It is important to remove salts, nucleic acids, polysaccharides and lipids when proteins are separated from the sample. Especially, salt must be removed using precipitation methods such as methanol precipitation, TCA/acetone precipitation or diafiltration by centricon. Otherwise, the sample-loaded strip is going to be burned.
For ideal protein analysis using MS compatible silver staining or Sypro-Ruby staining, 100 – 200 ug/gel of protein is required (for coomassie blue staining, 1 – 2 mg/gel) (normal gel: 18 cm). Sufficient amount of protein is required to do a pilot test before the actual experiment in order to confirm the optimal condition for separation.
Roughly estimated amount (density) of protein samples
50% of protein in the dry weight
1×107 eukaryotic cell
1 mg of protein sample can be extracted from 10mg of lyophilized tissue
about 500 ml
Samples for protein identification should be avoided keratin contamination.
Keratin is a hair and skin protein which occurs almost everywhere in dust and it can easily contaminate lab equipment and reaction tubes because of electrostatic charging. It will affect result critically.
1. At least 100ng and 3pmol of protein is needed for MALDI-TOF and LC coupled MS/MS analysis, respectively.

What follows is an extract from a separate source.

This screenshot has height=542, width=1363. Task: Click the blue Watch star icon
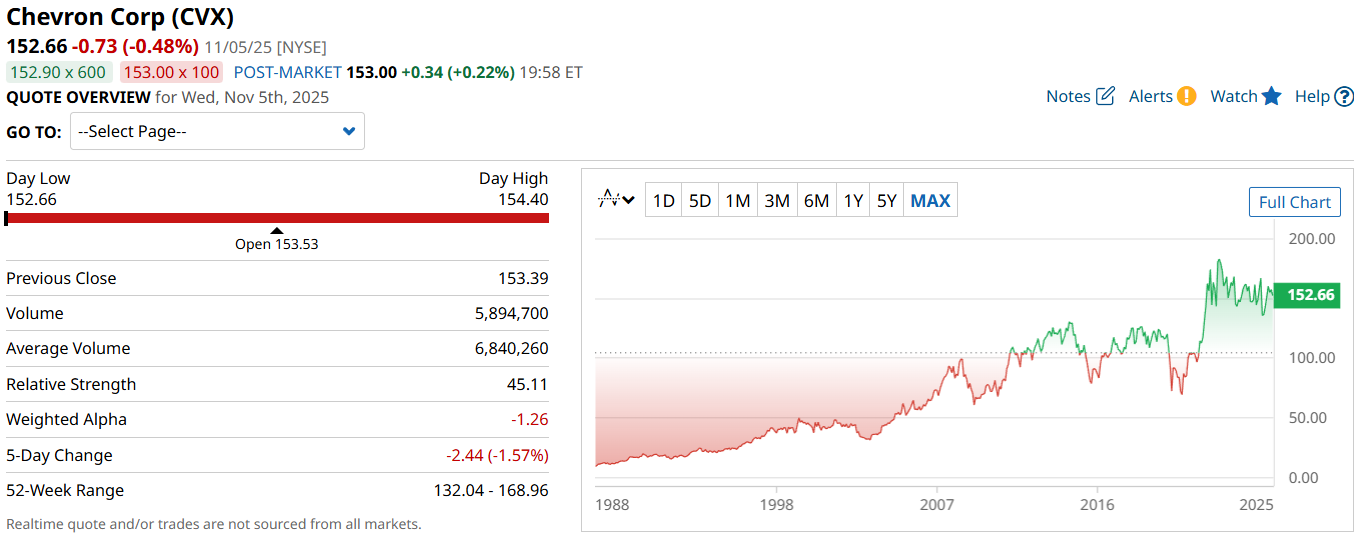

2. The diameter of gel spots or gel bands should be 1mm or less.
3. Using Ziptip is recommended for removing detergent, salt etc. and concentrating the sample.
4. Transfer your protein spot or band in an eppendorf tube without addition of any liquid.

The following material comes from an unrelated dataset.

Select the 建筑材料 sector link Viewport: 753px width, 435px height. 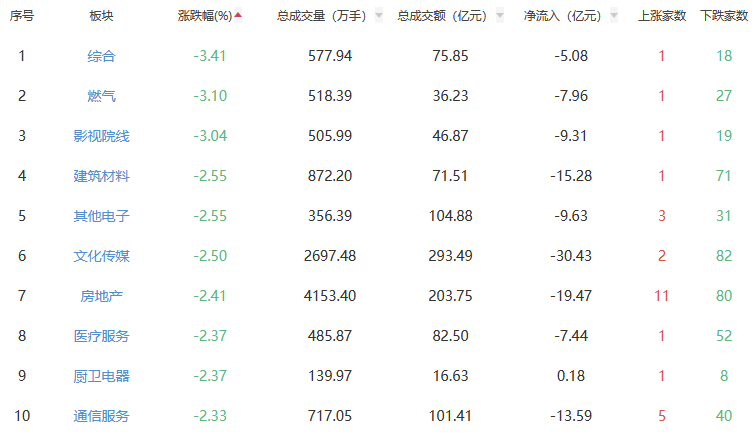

5. Liquid samples should be shipped in a frozen state. Protein bands and protein spots can be shipped at room temperature.
Coomassie Brilliant Blue Staining (CBB staining)

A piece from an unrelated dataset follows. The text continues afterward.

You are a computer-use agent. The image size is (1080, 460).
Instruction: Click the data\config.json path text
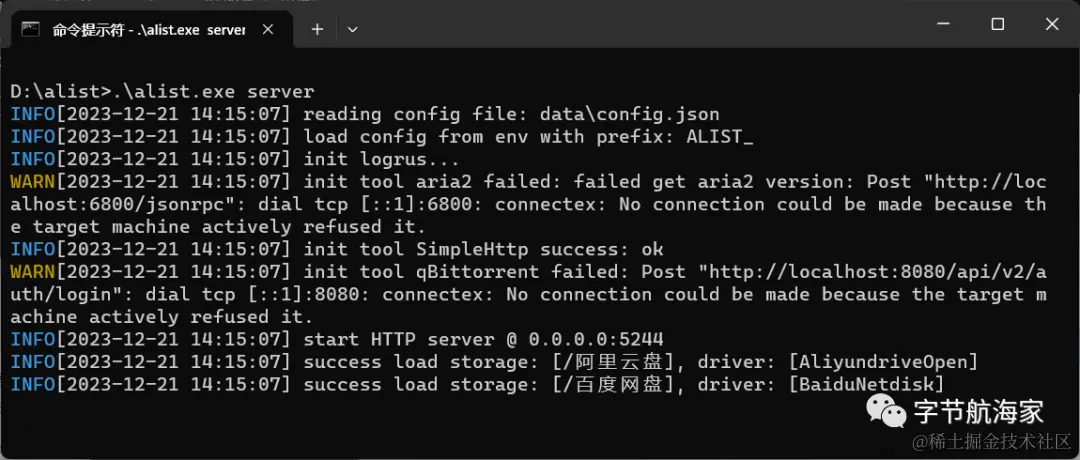pyautogui.click(x=630, y=114)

After 1-dimensinal electrophoresis or 2-dimensinal electrophoresis, the gels are stained. High sensitive staining solutions are required for obtaining reliable images. We are staining the gel with staining solutions those are prepared by our own methods. So we provide excellent images for analyzing the data.
CoomassiePRO (G250) is one of ProteomeTech’s product. This solution is high sensitive compared to conventional coomassie blue staining solution. We stain the gels with it and obtain excellent gel images. Furthermore,
the stained gels are easily destained with distilled water in a short time.
The protein spots or protein bands stained with CoomassiePRO are applicable to LC/MS and MALDI-TOF.
We also stain the 2-DE or 1-DE gels with modified silver staining solution. The protein spots or protein gels stained with this silver staining solution are applicable not only LC/MS but also MALDI-TOF. The major feature of this solution is that there is little background in the gel.
Usually, the sensitivity of silver staining is much higher than that of coomassie blue staining as much as 10-100 times. Depend on the cases, very small protein spots or protein gels stained with silver staining are sometimes
very hard to be analyzed.
You can get several hundreds of protein spots with 2-dimensional electrophoresis. It takes long time to analyze the protein spots. But ProteomeTech use ImageMaster 5.0 (Amersham Biosciences) to analyze the protein spots and provide images and data. According to clients request, we provide several types of image analysis as following.
2-DE gel Premium analysis
All the proteins spots in the 2-DE gel are analyzed not only quantitatively but also qualitatively. ProteomeTech provides statistically processed data and you can use this data when submit journal and good for presentation.
2-DE gel Standard Analysis
We also provide only limited number of protein spot analysis according to clients’ request. You can save the cost when you want to know specific protein spots. The reliability of data is same to “2-DE gel premium analysis”.
1-DE gel quantitative analysis
We provide quantitative analysis of conventional SDS-PAGE protein bands. The expression of proteins are converted to relative numerical values and provided.
It is known that all the proteins have their own isoelectric point (pI) values. Separation of proteins with their pI is first thing to do 2-dimensional electrophoresis.
It is called isoelectric focusing (IEF).
We use IPG (Immobilized pH Gradient) strip to separate pIs. The various pH ranged IPG strips are commercially available so you can separate the proteins in the
specific point in which you interest.
A lot of protein spots will be shown in pH3 – 10, but some proteins can be trailed in both end of IPG strip in many cases. We generally recommend pH4 – 7 range.
IEF Gel running
Depending on the customer’s request, ProteomeTech provides pI of specific protein. IEF gels (pH3 – 10, pH3 – 7), similar to conventional 1-DE gel, are used to investigate the pI value. IEF gels effectively create a pH gradient so proteins separate according to their unique pI. IEF Gels for pI determination are excellent for native applications using soluble proteins.
We offer conventional SDS-PAGE service. We perform SDS-PAGE to detect variable change of protein expression. Especially we perform 1-dimensional electrophoresis to confirm the sample concentration for 2-dimensional electrophoresis.
After separating the proteins using isoelectrofocusing, gradient polyacrylamide gel (usually 8-16%) is made to separate the proteins along its size.